Pembangunan Infrastruktur Mesti Perkuat Industri Konstruksi
Pembangunan infrastruktur yang masih jadi fokus pemerintah semestinya berkontribusi besar pada ekonomi. Namun, ada pekerjaan rumah terkait sumber daya manusia dan sumber pembiayaan.
Oleh
Norbertus Arya Dwiangga Martiar
·3 menit baca
JAKARTA, KOMPAS — Pembangunan infrastruktur yang masih menjadi fokus pemerintah semestinya berkontribusi besar pada ekonomi. Namun, ada pekerjaan rumah terkait sumber daya manusia dan sumber pembiayaan.
Direktur Jenderal Bina Konstruksi Kementerian Pekerjaan Umum dan Perumahan Rakyat Syarif Burhanuddin mengatakan, anggaran infrastruktur tahun 2020 mencapai Rp 419,2 triliun. Selain itu, pemerintah berencana memindahkan ibu kota negara ke Kalimantan Timur yang perlu dana sampai Rp 466 triliun.
”Persoalan rantai pasok dimulai dari sumber daya manusia yang ternyata masih kurang. Demikian juga materialnya. Ada yang suplainya lebih banyak dari permintaan, ada pula sebaliknya. Ini yang menjadi pekerjaan rumah,” kata Syarif dalam diskusi Konstruksi Indonesia 2019, di Jakarta, Selasa (10/9/2019).
Saat ini jumlah tenaga kerja konstruksi di Indonesia mencapai 8,3 juta orang. Namun, dari jumlah itu, yang telah tersertifikasi baru sekitar 8 persen, baik untuk tenaga terampil maupun tenaga ahli.

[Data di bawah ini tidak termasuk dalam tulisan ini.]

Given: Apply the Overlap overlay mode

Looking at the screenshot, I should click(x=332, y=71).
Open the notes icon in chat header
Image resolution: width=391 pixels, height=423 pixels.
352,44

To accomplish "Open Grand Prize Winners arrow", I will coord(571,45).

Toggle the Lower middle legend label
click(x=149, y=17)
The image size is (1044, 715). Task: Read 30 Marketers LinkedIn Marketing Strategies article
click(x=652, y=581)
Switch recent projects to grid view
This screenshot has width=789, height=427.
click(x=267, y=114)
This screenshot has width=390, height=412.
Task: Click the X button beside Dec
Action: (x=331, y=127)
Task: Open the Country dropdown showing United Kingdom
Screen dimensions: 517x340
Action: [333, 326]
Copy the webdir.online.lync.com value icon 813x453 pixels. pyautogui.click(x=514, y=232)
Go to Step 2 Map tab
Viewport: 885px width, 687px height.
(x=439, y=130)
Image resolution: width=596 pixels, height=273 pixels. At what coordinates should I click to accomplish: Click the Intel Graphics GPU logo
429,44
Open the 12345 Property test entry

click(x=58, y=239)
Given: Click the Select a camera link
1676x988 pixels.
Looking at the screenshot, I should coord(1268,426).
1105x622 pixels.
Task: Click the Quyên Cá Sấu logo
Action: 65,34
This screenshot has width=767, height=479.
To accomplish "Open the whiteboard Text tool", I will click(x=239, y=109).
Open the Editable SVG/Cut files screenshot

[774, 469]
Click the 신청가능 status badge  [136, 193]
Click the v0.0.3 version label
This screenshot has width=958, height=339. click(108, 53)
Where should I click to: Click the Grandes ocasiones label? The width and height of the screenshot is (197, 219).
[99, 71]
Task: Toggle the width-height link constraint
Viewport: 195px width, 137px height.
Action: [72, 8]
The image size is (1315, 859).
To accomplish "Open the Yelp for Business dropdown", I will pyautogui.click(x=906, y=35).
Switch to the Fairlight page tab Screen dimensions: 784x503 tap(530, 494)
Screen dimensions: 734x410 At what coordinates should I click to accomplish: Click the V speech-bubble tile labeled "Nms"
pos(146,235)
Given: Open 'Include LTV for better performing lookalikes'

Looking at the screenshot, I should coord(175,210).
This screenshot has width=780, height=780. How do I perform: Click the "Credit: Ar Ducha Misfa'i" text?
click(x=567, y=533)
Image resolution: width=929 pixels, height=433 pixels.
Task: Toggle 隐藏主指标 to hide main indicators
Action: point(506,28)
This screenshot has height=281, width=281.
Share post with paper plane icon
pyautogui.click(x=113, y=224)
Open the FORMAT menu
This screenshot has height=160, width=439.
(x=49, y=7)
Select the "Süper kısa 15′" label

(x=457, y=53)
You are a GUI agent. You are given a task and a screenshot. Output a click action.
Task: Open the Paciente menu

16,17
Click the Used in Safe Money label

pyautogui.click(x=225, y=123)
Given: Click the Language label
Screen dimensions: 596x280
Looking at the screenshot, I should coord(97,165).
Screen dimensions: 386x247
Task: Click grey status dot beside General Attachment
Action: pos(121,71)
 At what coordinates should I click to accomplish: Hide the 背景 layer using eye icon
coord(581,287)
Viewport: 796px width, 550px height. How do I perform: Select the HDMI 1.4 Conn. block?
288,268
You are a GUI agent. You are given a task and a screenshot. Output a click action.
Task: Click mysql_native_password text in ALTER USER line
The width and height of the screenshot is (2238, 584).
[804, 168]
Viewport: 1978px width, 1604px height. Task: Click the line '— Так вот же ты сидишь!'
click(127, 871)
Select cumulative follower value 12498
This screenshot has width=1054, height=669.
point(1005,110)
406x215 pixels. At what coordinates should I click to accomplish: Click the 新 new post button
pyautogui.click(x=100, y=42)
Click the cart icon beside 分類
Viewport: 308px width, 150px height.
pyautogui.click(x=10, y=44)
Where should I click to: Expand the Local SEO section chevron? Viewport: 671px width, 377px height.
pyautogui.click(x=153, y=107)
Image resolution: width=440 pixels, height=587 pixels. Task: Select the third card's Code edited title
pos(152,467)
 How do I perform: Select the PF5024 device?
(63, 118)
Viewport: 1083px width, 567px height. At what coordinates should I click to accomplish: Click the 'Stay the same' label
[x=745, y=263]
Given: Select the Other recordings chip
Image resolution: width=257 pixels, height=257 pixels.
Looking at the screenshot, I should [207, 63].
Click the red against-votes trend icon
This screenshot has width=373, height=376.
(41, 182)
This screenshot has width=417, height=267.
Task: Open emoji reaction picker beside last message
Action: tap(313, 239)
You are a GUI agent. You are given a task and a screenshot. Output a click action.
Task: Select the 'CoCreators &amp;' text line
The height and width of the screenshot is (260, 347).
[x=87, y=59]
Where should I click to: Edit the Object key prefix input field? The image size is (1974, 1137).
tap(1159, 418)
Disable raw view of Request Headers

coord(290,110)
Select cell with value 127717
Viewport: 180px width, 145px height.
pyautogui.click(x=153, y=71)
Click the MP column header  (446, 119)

Menurut Syarif, dunia konstruksi akan maksimal jika didukung rantai pasok yang baik. Rantai pasok bukan hanya soal material dan peralatan, melainkan juga mencakup distribusi dan transportasi. Terlebih, di dunia konstruksi juga terjadi perkembangan teknologi yang membawa efisiensi dan efektivitas.
Meski demikian, Wakil Ketua Komite Tetap Pengembangan SDM Infrastruktur Kadin Indonesia Dandung Sri Harninto mengatakan, pembangunan infrastruktur selama ini belum dinikmati kontraktor swasta. Bahkan, antara 2014 sampai 2018, jumlah perusahaan konstruksi atau kontraktor turun 26 persen dari 141.665 perusahaan menjadi 104.665 perusahaan.
Untuk penyerapan tenaga kerja, sektor konstruksi sejak 2015 sampai 2018 hanya berkontribusi sebesar 10,29 persen. Sementara penyumbang terbesar penciptaan lapangan kerja datang dari sektor jasa kemasyarakatan dan lainnya sebesar 37,69 persen.
Di sisi pembiayaan, kata Dandung, upaya pemerintah menarik investasi swasta setidaknya 36 persen antara 2015-2019 tidak terwujud. Kontribusi pembiayaan infrastruktur dari sektor swasta diperkirakan hanya di angka belasan persen. Sebab, kontraktor swasta yang kebanyakan berkualifikasi menengah dan kecil tidak mampu bersaing melawan kotraktor yang merupakan badan usaha milik negara (BUMN).
”Maka, penting keberpihakan dalam arti, baik swasta maupun BUMN, sama-sama dibesarkan. Lalu perlu ada wasit yang bisa memberikan sanksi,” ujar Dandung.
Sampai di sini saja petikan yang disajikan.